[Task goal]: Nothing but the lines from the one showing "You are a GUI" through the final line of the data below belongs in the answer, duplicated exactly and without pictures.

[Stored data]
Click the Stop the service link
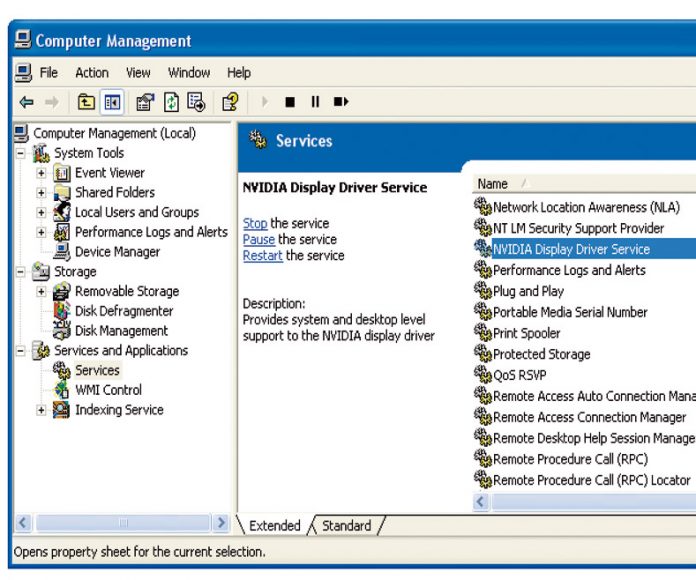The image size is (696, 580). click(x=254, y=224)
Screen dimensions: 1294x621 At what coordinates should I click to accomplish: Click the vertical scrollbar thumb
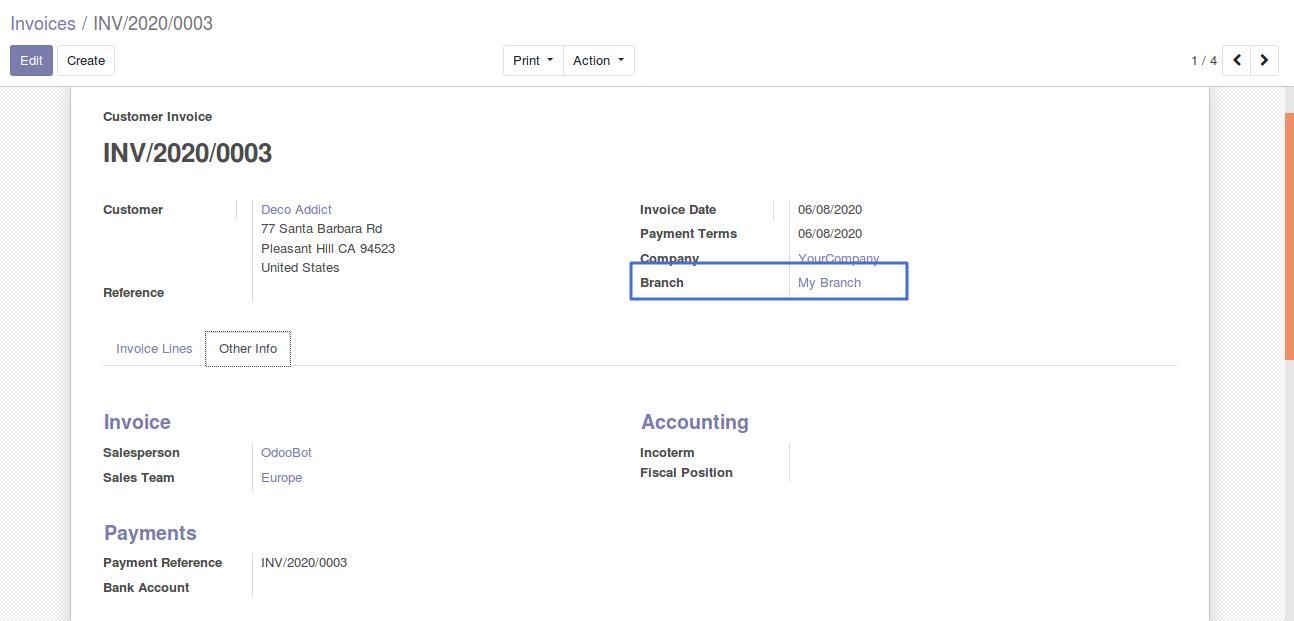click(x=1289, y=235)
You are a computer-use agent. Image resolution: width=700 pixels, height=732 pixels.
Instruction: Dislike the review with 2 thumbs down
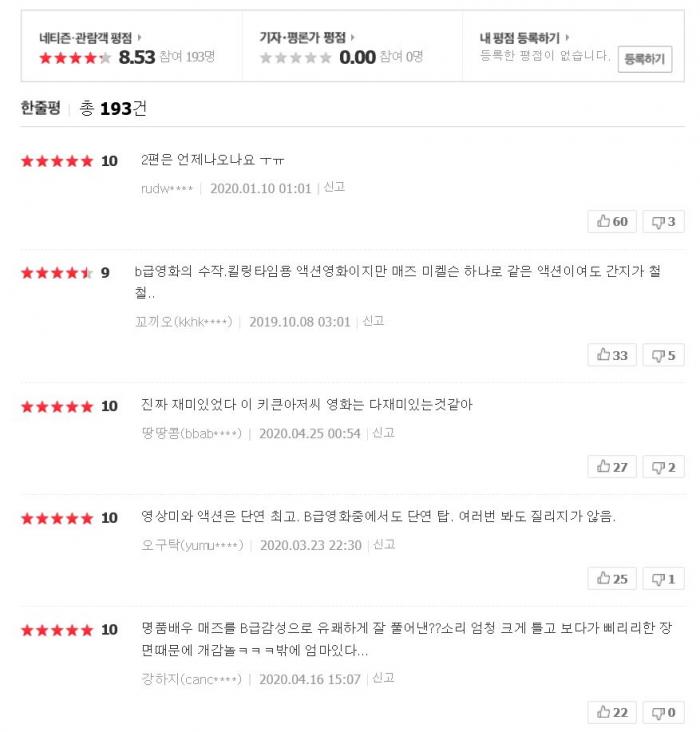[x=663, y=467]
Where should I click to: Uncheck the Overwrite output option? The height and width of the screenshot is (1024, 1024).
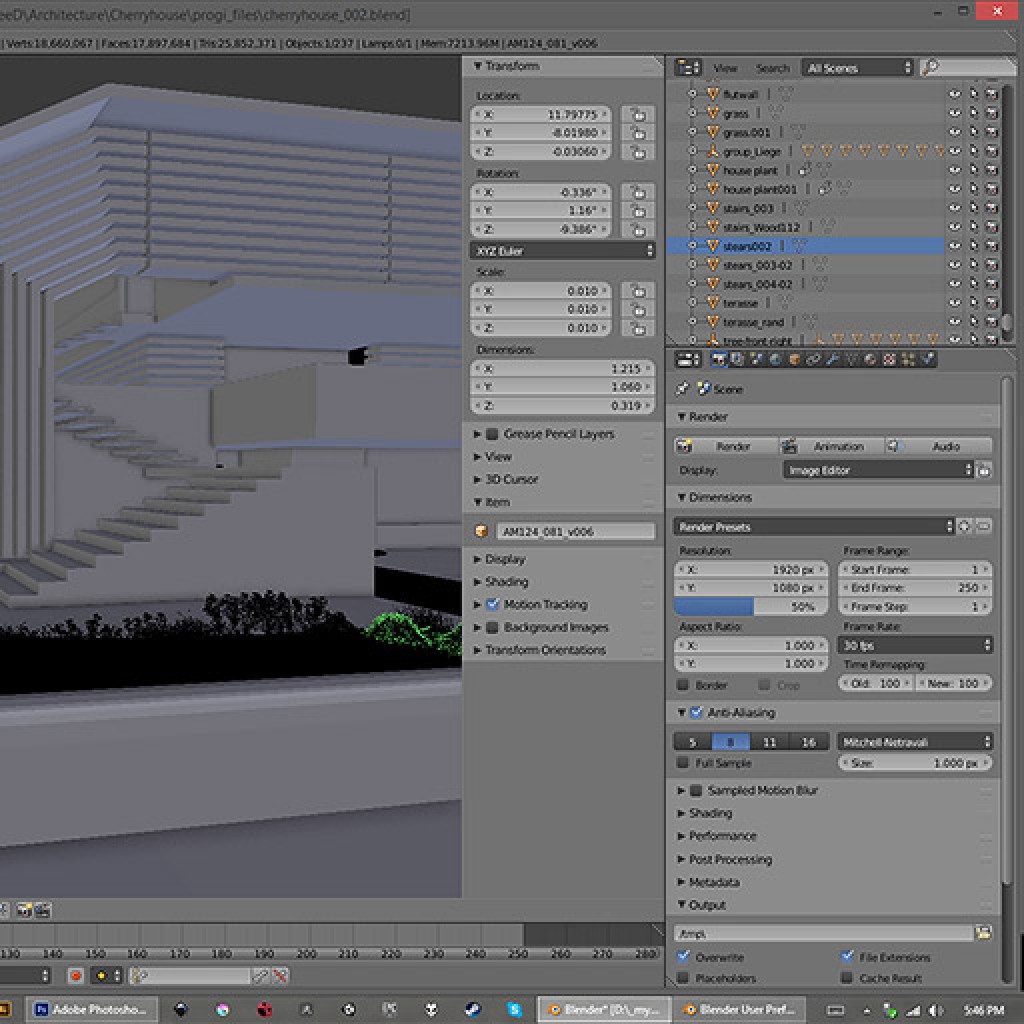tap(683, 957)
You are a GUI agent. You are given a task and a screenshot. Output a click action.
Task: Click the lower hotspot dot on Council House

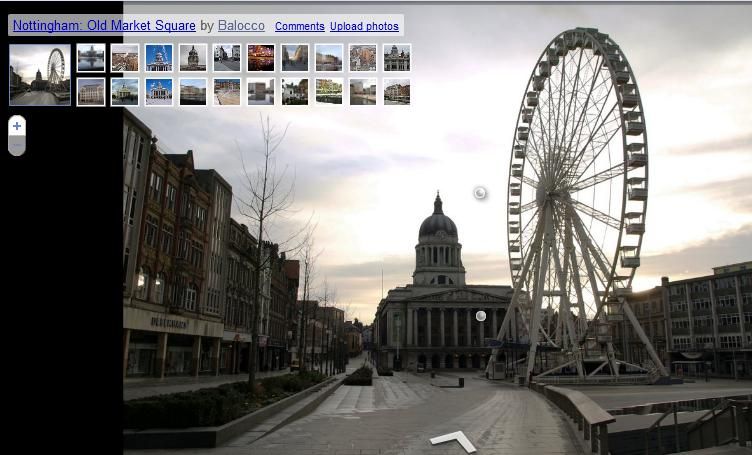point(480,316)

[Exercise answer]:
You are a GUI agent. You are given a task and a screenshot. Output a click action.
Task: Click the lower hotspot dot on Council House

point(480,316)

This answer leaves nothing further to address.